Cora looked up from the yellowed fabric of his mother’s gowns. “What?”
“A man spends his entire career painting portraits and yet he left nothing behind of his own life. No portraits of him, or even the old landscapes showing his childhood home. None of my mother, or yours, or even Gran. There were a few of me, but that was back when he was perfecting his art, and most of those were painted over. It was almost as if he was never here at all.”
Cora clearly didn’t know what to make of his maudlin mood. Holding out an arm, she said, “Why doona we go have a nice cup o’tea with Gran before the pair of us catches our death up here.”
Fifteen minutes later, with hot tea still warming his belly, he stood by the terrace door beside Gran. “If you were any sort of grandmother at all, you’d have the perfect plan for me to convince Beatrice of my intentions.”
She chuckled, her gaze on the rippled surface of the pond. “Would that I could, lad. Sometimes, no matter our intentions, things can gang agley. We have to work whit what we have. And at the moment, we have naught but one another.”
“Thanks to Father.”
“Judge not lest ye be judged,” she said, lifting her wrinkled brow. “I think ye forget, Colin, that yer father never set out to harm the ones he loved. Take it from an auld souclass="underline" It doesn’a do any good ta hate a man who has left this world ahint.”
“On the contrary. It gives me a target for my anger. If we lose this place—”
“Then we lose this place. It’s a great pile of stone, now, isn’t it? The only thing that matters is that we doona lose one another. And that be including yer father’s memory.”
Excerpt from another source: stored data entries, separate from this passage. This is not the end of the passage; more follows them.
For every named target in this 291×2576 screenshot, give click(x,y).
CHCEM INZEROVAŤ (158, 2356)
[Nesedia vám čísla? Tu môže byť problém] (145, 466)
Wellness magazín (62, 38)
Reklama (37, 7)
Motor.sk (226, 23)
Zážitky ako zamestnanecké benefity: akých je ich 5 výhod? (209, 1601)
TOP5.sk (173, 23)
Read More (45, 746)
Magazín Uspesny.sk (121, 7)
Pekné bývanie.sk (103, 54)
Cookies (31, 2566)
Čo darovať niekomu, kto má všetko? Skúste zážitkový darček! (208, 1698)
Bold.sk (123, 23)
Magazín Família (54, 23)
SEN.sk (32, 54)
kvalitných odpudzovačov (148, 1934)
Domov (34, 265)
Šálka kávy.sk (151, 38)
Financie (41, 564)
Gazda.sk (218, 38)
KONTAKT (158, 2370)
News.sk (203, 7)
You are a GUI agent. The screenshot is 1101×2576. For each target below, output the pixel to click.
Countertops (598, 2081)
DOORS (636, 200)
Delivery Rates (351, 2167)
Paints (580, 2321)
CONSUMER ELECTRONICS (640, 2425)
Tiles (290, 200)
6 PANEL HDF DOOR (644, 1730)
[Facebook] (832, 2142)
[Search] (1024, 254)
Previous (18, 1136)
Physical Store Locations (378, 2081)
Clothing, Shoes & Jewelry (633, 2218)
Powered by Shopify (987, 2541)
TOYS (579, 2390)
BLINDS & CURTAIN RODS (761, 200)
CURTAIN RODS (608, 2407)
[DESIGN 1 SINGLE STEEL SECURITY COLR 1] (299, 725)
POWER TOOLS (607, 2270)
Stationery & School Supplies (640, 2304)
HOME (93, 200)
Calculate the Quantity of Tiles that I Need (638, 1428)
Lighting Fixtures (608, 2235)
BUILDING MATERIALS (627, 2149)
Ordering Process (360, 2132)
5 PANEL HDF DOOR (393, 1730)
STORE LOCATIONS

A damn sight easier said than done. It seemed that everything he ever wanted in life had been jeopardized. How could he possibly forgive his father when he was on the cusp of losing it all?
Gran put a hand to his back, rubbing it like he was a child. “I think yer forgetting who yer father truly was. So here it is: I’m prepared to give up this old gusty place if it means ye’ll have yer life’s love. But what I’m not willing to give up is yer fondness for yer da’s memory.”
“I doona know if that’s still possible, Gran.”
“We’ll see about that.” She crossed her arms, rubbing her hands back and forth over her slender arms. “Ye know, there’s no better way to know a man’s soul than to walk in his footsteps for a day.”
Colin scrubbed a weary hand over his face. “Gran, I appreciate the thought, but I have absolutely no intention of following my father’s path. In fact, I have made a point of not following in his footsteps for years.”
“And see now where that’s gotten ye, lad.”
“Actually,” he said, making an effort not to grind his teeth, “it got me quite far, until this mess yanked me back. Which, I feel compelled to point out, was entirely of his doing.”
She clucked her tongue, shaking her head from side to side. “Ye’ve always been harsh where yer da’s concerned. No’ without reason, I ken. But have you acknowledged, lad, that ye’d have never met yer lass if it weren’t for him?”